Sólo una persona puede parar la limpieza étnica en Birmania, y no es Aung San Suu Kyi
Los rohingya se han convertido en un pueblo perseguido y masacrado.
Si últimamente no has estado muy pendiente de lo que ocurre en Birmania, puede que lo que más te sorprenda sea Aung San Suu Kyi. Sí, su respuesta a la violencia en el Estado de Rakhine (antiguamente Arakán), en la costa oeste del país, ha sido tremendamente decepcionante. No, no debería negar que se están produciendo abusos a los derechos humanos. Sí, debería hablar en defensa de los rohingya. No, no le puedes quitar su premio Nobel de la Paz; no existe ningún mecanismo para hacerlo. Nadie sabe en realidad por qué ha tomado esa actitud hacia los rohingya, así que mejor deja de preguntártelo.

▶ [Datos mostrados]:
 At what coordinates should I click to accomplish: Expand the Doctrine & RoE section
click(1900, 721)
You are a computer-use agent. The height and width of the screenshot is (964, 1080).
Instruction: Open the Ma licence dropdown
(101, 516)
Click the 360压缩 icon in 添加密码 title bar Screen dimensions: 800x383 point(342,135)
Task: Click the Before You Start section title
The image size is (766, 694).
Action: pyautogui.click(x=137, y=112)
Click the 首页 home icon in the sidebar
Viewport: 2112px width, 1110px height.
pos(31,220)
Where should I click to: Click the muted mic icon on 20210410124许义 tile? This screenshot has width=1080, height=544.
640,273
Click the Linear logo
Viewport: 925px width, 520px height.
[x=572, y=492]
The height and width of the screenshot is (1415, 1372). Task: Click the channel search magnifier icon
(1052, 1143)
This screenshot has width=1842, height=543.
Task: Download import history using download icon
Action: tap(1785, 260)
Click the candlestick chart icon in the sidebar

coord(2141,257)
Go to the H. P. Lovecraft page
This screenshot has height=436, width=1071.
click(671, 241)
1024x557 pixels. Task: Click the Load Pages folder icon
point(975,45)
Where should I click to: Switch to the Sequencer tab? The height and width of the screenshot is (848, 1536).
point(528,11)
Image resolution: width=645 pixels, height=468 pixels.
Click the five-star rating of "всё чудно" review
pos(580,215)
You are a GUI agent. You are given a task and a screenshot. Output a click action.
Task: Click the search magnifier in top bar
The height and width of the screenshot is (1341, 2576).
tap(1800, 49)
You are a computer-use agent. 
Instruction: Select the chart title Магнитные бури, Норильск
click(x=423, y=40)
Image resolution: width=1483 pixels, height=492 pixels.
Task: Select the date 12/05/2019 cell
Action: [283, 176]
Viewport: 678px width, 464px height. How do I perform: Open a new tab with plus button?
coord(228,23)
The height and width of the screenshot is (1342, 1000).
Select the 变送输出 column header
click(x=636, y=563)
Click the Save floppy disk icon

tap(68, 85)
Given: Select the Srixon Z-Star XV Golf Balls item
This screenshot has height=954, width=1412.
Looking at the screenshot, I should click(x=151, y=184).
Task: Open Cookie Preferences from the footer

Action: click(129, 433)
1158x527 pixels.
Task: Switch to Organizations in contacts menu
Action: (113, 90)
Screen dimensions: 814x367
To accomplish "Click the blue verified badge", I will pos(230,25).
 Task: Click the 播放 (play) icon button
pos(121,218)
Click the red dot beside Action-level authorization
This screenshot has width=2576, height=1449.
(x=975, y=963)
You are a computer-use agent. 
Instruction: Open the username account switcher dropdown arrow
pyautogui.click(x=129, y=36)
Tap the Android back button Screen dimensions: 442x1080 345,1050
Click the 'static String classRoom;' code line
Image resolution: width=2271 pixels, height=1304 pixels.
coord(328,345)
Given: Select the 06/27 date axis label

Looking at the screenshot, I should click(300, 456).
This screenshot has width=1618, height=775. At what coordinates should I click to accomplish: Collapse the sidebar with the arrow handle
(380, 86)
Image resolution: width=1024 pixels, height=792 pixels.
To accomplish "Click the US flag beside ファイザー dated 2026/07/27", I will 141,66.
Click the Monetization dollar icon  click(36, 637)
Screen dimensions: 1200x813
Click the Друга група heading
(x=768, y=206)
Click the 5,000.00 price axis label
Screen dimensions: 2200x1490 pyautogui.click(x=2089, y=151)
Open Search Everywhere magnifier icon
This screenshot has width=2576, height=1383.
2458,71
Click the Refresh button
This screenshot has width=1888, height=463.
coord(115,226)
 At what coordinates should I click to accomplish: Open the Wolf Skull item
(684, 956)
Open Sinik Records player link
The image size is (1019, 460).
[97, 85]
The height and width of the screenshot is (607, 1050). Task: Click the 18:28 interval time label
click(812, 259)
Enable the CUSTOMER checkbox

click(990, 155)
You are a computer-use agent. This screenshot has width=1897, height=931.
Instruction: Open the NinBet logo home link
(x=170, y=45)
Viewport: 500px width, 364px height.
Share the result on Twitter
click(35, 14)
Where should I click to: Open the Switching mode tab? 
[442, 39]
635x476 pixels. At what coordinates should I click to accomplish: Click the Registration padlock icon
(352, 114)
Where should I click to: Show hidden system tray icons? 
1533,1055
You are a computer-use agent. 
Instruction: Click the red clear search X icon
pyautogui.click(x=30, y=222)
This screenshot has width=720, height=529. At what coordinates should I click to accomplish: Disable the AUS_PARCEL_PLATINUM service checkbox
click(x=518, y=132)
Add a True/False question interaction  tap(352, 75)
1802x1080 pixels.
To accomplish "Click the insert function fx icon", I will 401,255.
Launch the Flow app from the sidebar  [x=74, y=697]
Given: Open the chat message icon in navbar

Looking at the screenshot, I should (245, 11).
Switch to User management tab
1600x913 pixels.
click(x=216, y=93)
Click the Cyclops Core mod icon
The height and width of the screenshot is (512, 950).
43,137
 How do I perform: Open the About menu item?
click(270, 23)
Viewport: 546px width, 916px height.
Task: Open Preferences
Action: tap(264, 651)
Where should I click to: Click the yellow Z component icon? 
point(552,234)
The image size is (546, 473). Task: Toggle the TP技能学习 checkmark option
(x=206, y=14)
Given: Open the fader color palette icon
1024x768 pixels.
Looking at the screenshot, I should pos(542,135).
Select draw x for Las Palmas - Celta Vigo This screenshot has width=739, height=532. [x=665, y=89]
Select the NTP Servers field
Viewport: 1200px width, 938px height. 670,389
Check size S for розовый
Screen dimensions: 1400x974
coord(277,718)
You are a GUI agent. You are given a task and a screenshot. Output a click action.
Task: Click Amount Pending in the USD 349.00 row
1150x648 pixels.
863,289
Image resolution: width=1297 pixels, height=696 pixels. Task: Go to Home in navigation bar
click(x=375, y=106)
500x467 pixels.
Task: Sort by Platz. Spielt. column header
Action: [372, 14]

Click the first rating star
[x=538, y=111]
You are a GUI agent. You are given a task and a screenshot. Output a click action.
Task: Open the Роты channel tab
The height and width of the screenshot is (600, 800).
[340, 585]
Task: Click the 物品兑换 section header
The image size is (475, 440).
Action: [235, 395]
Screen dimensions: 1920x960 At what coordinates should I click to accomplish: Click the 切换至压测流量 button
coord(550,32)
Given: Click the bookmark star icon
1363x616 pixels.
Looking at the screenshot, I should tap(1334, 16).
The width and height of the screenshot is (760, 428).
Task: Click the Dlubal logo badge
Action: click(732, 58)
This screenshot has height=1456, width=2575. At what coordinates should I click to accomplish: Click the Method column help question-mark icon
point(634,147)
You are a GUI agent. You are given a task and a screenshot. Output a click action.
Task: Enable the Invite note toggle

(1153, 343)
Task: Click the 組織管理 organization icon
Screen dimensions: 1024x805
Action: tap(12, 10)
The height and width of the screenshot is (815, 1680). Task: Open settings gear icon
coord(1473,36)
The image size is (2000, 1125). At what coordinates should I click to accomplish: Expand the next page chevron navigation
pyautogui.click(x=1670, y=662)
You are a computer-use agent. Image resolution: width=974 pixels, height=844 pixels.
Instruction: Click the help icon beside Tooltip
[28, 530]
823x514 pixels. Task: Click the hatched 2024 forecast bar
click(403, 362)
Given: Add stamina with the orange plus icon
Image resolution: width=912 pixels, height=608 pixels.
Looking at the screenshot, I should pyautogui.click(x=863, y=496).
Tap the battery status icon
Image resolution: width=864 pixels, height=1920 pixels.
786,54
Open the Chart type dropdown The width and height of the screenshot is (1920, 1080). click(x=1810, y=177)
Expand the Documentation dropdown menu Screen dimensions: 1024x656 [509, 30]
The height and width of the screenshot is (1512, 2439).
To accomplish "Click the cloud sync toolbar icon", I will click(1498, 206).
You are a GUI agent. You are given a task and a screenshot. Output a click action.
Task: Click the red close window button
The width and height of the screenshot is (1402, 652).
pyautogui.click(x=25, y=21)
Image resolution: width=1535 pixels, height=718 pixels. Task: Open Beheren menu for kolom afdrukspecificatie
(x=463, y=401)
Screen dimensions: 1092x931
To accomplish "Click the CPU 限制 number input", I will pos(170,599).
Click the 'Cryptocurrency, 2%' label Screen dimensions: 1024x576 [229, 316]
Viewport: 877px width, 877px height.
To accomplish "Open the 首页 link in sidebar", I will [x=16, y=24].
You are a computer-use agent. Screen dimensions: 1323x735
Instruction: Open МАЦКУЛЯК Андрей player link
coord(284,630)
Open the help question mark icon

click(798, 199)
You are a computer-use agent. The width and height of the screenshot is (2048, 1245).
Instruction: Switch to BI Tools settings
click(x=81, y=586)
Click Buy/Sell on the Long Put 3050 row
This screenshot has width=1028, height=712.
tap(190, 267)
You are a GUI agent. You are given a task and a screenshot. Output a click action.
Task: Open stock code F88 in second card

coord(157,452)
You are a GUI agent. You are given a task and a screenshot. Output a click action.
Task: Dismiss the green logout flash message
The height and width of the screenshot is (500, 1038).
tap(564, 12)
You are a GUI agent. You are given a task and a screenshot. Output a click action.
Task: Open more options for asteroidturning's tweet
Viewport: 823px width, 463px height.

▶ [Descripción de la tarea]: Reproduzca sin cambios el pasaje del fragmento sobre Birmania que empieza con "Sólo una persona" y llega hasta "perseguido y masacrado.".

▶ [Resultado completo]:
Sólo una persona puede parar la limpieza étnica en Birmania, y no es Aung San Suu Kyi
Los rohingya se han convertido en un pueblo perseguido y masacrado.